• SELECTED EXTRACT:

┌──

Methods: We performed a single-centre prospective observational cohort study. All Remicade®-treated IBD patients were actively switched to CT-P13 regardless of disease activity. Primary endpoint was change in disease activity scores at week 52 compared to week 0 as measured by Harvey-Bradshaw Index (HBI) for Crohn's disease (CD) and Simple Clinical Colitis Activity Index (SCCAI) for ulcerative colitis (UC) and IBD unclassified (IBD-U). C-reactive protein (CRP), fecal calprotectin (FCP), infliximab trough levels and antidrug antibodies to infliximab (ADA) were measured at week 0, 16 and 52. Adverse events and reasons for discontinuation were documented during follow-up.

Results: Eighty-three patients were included, 57 CD, 24 UC, 2 IBD-U (28 male, median age 36, range 18–79) and 68 patients completed 1-year follow-up. Median change in disease activity was 0 (HBI, range −9 to +15, n=49) for CD and 0 (SCCAI, range −4 to +4, n=19) for UC/IBD-U (Figure 1). FCP and CRP levels did not significantly change during follow-up. CT-P13 dosing was adjusted in 20/68 (29%) of the patients and the proportion of trough levels within the “therapeutic range” 3.0–7.0 ng/ml was 40% at baseline and 48% at week 52. In total 7 patients demonstrated detectable ADA during follow-up, 5/7 ADA titers were already detectable at baseline. Fifteen out of 83 patients (18%) discontinued CT-P13 during follow-up for reasons of clinical remission (n=3), loss of response (n=5) including 3/5 demonstrating detectable ADA, arthralgia (n=3), skin rash and itching (n=2) and migration to another hospital (n=2).

└──

• RAW DATA:
┌──

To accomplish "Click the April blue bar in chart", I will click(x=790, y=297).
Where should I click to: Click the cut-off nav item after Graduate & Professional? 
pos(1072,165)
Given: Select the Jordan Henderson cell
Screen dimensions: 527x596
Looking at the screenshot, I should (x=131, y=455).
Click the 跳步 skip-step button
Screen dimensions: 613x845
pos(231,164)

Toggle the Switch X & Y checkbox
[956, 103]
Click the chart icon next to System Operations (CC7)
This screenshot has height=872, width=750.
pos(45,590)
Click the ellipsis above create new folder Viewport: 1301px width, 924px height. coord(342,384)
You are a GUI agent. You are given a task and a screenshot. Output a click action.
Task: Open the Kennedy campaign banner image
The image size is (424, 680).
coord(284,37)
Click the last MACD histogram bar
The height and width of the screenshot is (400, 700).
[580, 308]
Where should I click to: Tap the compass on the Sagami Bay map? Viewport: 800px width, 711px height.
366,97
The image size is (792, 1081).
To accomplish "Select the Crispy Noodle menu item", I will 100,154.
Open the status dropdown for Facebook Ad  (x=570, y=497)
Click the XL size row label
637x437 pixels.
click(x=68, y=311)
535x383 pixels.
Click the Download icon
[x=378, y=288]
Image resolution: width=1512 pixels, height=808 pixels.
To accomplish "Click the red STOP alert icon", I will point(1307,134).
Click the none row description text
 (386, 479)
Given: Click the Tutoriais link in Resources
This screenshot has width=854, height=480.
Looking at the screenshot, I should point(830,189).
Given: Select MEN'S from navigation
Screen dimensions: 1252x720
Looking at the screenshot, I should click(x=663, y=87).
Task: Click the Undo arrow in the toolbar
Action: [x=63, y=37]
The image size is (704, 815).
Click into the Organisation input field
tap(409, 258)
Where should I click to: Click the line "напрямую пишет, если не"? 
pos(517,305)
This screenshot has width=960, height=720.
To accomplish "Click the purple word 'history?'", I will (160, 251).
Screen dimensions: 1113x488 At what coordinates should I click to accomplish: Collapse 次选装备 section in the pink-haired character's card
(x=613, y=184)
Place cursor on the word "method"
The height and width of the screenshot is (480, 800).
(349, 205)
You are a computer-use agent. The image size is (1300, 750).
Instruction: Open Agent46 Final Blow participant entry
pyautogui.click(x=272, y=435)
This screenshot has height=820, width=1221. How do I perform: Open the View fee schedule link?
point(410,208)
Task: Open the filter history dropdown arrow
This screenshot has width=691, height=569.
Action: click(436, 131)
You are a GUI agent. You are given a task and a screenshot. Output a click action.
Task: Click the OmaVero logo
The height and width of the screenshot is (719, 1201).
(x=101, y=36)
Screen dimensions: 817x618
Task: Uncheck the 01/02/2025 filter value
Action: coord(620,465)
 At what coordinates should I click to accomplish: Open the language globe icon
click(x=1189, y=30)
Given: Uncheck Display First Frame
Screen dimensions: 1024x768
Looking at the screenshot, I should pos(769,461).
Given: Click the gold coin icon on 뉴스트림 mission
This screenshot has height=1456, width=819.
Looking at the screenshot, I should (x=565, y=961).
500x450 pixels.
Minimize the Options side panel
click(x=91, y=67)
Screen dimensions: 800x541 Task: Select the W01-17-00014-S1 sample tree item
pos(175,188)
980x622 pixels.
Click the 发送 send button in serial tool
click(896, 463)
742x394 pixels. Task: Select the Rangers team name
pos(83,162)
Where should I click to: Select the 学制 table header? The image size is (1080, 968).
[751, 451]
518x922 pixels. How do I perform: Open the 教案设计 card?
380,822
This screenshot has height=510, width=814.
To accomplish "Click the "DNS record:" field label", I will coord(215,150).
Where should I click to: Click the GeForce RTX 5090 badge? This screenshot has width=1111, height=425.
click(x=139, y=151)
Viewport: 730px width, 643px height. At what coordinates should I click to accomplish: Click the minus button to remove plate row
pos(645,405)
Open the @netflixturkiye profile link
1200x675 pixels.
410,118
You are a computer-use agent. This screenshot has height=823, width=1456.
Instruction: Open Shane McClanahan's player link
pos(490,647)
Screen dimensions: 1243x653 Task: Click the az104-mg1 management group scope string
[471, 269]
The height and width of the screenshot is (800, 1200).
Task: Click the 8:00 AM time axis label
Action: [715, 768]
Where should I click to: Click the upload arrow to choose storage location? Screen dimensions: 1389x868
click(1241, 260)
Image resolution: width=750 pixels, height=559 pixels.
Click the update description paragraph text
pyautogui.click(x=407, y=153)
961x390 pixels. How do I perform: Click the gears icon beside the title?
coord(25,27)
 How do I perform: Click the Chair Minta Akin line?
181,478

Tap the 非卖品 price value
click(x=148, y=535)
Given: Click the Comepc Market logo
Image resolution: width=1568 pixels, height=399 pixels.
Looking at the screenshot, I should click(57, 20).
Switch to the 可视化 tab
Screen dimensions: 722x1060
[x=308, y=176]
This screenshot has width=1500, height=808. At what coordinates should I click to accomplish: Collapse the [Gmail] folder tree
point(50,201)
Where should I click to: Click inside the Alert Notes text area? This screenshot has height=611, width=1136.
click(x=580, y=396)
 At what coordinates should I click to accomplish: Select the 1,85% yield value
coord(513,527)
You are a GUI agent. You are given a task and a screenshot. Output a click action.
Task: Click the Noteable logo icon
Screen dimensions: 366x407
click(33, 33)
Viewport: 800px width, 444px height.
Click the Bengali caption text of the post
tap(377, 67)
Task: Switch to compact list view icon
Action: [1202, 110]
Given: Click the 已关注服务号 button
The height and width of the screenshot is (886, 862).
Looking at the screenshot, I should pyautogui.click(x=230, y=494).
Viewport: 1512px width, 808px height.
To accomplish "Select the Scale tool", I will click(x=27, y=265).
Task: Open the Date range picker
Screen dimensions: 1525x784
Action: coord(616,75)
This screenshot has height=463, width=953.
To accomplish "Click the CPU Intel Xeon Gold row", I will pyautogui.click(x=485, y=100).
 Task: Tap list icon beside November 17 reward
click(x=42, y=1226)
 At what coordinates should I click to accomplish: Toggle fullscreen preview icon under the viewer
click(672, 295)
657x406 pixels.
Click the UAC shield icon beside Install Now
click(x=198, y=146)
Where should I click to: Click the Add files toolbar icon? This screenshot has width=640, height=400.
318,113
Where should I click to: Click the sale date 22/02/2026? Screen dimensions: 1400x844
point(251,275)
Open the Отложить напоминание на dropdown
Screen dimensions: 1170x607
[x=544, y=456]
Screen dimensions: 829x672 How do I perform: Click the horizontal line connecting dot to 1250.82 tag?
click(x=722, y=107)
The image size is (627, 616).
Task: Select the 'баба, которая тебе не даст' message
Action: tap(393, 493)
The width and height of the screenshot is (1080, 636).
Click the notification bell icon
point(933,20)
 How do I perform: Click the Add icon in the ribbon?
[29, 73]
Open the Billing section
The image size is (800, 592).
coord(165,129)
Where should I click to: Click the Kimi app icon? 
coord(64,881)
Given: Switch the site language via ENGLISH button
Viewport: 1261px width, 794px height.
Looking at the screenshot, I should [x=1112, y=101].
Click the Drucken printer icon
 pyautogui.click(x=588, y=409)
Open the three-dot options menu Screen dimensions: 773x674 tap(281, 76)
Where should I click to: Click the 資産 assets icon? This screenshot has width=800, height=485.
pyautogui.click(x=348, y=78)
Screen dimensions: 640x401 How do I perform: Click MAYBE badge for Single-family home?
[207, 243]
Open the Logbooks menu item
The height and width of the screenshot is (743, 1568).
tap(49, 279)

└──

• TASK ITEM A:
Write out the passage of the CT-P13 switching study above that begins with "Methods: We performed" and ends with "documented during follow-up.", copying it word for word.
• TASK ITEM B:
Extend the text on switching IBD patients from Remicade® to CT-P13, picking up after its final sentence.

• TASK OUTPUT A:
Methods: We performed a single-centre prospective observational cohort study. All Remicade®-treated IBD patients were actively switched to CT-P13 regardless of disease activity. Primary endpoint was change in disease activity scores at week 52 compared to week 0 as measured by Harvey-Bradshaw Index (HBI) for Crohn's disease (CD) and Simple Clinical Colitis Activity Index (SCCAI) for ulcerative colitis (UC) and IBD unclassified (IBD-U). C-reactive protein (CRP), fecal calprotectin (FCP), infliximab trough levels and antidrug antibodies to infliximab (ADA) were measured at week 0, 16 and 52. Adverse events and reasons for discontinuation were documented during follow-up.

• TASK OUTPUT B:
Conclusions: Eighty-two percent of the patients continued CT-P13 through 52 weeks after switching from Remicade®. Disease activity scores and inflammatory markers remained unchanged during follow-up and no CT-P13-related serious adverse events occurred. These 1-year data suggest that switching to CT-P13 in Remicade®-treated IBD patients is feasible.